When, and why, did American television and cinema viewers first fall in love with the Sociopath protagonist? Perhaps the audience was always there, nascent and ready to be born. My current favorite Sociopath television show is AMC’s Breaking Bad, the story of an ordinary, albeit resentful and self-loathing, married man who breaks out of his bourgeois cocoon to become a Methamphetamine dealer. His bourgeois name is the aptly constructed “Walter White,” representing the plain vanilla nature of his high school Chemistry teacher life in small town New Mexico. His alter ego name is “Heisenberg” (after Nobel winning German physicist Werner Heisenberg), chosen by White, to represent his genius in making the purest and best “Meth” ever seen in the Southwest and Mexico.
I think Coppola’s Godfather series created the modern heroic Sociopath. We rooted for Brando’s and Pacino’s characters, although Michael Corleone became unlikable by the end of Godfather II. Coppola was the first to romanticize the familiar character of the gangster in movies. But Quentin Tarantino perfected the generalized concept of the protagonist Sociopath. His breakout film was, of course, Pulp Fiction, a so-called dark comedy with such a wide variety of watchable sociopaths one could probably make a television series around virtually every major character in the film. In fact, the two strands of modern Sociopathic television and films can be plausibly traced to either Coppola or Tarantino. In the organized crime motif, for example, there is of course The Sopranos and the unfortunately canceled series Brotherhood. But shows like Dexter and Breaking Bad are in the dark comedy mode consistent with Tarantino’s sensibility.

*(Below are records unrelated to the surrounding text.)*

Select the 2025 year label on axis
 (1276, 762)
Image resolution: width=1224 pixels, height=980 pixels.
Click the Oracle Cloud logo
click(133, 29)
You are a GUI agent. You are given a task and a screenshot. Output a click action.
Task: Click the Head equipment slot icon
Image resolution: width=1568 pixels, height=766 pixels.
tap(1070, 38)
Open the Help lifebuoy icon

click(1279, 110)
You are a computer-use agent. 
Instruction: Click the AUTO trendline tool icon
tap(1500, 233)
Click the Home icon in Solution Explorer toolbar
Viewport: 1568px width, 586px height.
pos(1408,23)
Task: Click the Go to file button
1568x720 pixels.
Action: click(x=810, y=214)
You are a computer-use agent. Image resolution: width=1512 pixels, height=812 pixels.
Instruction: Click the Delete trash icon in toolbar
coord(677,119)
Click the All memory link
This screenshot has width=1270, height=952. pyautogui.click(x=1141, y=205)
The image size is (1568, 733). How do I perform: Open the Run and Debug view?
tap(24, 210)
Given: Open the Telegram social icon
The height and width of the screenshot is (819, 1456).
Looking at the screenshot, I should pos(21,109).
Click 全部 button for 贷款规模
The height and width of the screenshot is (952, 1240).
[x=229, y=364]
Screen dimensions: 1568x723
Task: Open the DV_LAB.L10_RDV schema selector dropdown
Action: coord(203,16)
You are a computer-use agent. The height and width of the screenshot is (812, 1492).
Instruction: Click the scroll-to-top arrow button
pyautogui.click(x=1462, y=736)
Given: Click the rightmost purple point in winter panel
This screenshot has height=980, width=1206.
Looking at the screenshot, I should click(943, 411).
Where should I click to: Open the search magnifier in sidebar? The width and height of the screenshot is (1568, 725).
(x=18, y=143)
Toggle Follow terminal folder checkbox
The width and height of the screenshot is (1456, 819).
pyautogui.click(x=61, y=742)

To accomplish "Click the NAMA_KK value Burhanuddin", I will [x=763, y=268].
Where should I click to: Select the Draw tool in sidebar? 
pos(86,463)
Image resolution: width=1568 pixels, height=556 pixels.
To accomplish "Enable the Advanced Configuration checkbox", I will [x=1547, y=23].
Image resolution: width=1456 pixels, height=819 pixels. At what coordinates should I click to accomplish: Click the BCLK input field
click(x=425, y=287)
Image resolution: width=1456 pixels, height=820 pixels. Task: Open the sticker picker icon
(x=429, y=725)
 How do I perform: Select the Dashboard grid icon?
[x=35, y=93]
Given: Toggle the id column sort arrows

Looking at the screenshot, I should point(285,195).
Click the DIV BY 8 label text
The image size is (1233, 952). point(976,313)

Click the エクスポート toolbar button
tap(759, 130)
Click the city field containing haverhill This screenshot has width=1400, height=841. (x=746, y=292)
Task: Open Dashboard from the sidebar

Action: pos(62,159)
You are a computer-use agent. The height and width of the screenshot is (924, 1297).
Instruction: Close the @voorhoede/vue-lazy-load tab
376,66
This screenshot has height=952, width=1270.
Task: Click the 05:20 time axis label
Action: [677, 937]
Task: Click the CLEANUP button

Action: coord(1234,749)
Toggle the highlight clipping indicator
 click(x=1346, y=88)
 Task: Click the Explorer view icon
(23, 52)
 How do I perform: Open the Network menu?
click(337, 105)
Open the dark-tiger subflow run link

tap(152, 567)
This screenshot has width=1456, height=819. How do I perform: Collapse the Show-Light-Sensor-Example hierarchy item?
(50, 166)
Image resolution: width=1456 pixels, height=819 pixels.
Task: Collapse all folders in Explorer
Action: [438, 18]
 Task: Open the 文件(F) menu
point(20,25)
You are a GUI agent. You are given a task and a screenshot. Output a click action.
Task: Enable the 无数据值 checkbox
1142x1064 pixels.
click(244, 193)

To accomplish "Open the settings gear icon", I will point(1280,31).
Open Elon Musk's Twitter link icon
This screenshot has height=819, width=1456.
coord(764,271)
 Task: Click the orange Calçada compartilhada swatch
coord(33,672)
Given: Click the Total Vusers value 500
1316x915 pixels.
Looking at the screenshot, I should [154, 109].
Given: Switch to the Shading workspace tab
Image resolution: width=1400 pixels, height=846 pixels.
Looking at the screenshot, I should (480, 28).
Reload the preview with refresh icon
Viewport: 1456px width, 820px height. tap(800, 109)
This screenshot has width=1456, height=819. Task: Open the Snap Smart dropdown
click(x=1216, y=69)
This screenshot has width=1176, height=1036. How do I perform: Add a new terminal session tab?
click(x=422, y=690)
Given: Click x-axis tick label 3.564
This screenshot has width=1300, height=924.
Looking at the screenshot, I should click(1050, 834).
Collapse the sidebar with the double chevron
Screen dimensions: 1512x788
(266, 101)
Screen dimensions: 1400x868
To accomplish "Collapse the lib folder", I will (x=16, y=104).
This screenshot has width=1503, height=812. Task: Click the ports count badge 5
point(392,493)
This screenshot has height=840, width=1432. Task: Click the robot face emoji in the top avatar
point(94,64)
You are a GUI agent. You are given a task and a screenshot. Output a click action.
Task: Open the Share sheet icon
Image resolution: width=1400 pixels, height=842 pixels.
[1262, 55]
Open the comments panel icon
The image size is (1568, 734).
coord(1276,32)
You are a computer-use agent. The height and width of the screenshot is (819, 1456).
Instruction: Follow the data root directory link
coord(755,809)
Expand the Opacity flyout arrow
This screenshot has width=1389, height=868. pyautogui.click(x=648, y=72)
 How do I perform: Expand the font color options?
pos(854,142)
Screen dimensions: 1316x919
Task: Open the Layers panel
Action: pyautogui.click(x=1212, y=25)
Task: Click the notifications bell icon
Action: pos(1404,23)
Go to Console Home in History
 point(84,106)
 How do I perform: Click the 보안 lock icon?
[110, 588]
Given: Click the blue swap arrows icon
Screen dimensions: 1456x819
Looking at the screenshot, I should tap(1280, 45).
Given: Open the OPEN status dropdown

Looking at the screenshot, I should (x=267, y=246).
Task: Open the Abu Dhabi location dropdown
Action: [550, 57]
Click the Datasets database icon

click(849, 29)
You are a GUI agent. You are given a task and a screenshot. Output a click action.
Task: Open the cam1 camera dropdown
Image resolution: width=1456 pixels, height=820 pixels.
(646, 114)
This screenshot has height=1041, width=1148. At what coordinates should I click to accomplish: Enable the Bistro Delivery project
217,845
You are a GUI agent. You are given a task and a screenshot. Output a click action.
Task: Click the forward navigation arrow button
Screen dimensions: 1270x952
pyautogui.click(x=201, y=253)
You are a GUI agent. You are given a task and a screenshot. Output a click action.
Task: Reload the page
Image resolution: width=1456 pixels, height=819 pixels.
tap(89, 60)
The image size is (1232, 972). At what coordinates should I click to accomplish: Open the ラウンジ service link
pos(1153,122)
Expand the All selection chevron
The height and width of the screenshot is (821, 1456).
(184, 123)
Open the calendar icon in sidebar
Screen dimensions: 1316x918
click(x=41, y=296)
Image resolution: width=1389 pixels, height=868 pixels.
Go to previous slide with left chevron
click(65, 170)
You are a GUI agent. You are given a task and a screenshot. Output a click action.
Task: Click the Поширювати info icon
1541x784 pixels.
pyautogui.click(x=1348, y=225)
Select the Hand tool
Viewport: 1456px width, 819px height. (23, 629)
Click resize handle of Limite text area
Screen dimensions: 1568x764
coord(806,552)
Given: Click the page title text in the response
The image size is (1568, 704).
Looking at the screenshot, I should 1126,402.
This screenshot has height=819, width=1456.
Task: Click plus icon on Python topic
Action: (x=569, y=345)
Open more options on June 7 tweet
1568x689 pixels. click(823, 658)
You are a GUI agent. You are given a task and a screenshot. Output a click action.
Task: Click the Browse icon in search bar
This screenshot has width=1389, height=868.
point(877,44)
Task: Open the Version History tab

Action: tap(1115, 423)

Breaking Bad is in the midst of its third season. It is really hitting its stride. When the show was first promoted prior to its first season, I had no interest at all in seeing it. The premise seemed ridiculous and unappealing. Walter White is the epitome of an underachiever. He has his PHD in chemistry but is somehow stuck teaching high school students who have less than zero interest in the subject matter. He is diagnosed with cancer, which his insurance will not pay for. So he becomes a Meth dealer. This is how the show was promoted. Not only did I not want to watch it, I aggressively had an affirmative dislike for such an amoral and stupid theme. Plus who wants to watch a show where the main guy has cancer? Real life is bad enough; does one really want to watch a television show about it?
Sometime toward the end of the first season I was floundering around the cable channels in insomniac mode when I happened upon Breaking Bad. I believe it had followed an episode of Mad Men, which I have written about. So I watched it and became intrigued. I watched another episode and became hooked. The show has just the right mix of “comic” violence, fantasy, suspension of disbelief, and realism so required for Sociopathic entertainment.
For example, White’s brother-in-law, “Hank,” is a DEA agent obsessed with capturing Heisenberg, but has no hint that White is Heisenberg. In one scene, Hank is in Mexico tracking down a lead on the Meth distribution network. They were working with a drug dealer/informant who called himself “Tortuga,” or Tortoise. He liked to brag to others he was patient and not reckless, which is why he lasted so long, hence the nickname “Tortuga.”
They are tracking down the drug gang in the desert. In the distance they see movement in the tumbleweed. The group of American and Mexican agents carefully approaches the moving object, expecting an ambush. Slowly the moving object comes into view. It is a giant Tortoise. As it approaches they do many double takes as they try to take in what they see. Strapped to the top of the Tortoise is the actual head of Tortuga. After the initial shock, the agents go into macho mode making turtle jokes about Tortuga as the Tortoise strolls by. One of the agent stops the giant turtle to lift the head of Tortuga of its back. It’s a booby-trap. A bomb goes off, killing one agent and injuring several more. Hank survives but becomes psychologically scarred.
Breaking Bad has 2 million viewers. Stuck on AMC (I have 150 HD channels but AMC is not one of them) this is a pretty big audience. Going back to my opening question, why are these shows appealing? For me, the theme was repulsive. Then I watched it. I root for Heisenberg/White, even though he has been directly and indirectly responsible for many deaths. In real life I would want him dead yesterday. But in my sometimes fantasy life, I somehow identify with him. What’s that all about? Maybe “between the dust and love that hangs on everybody, there is a dead man trying to get out.” Or a Sociopath.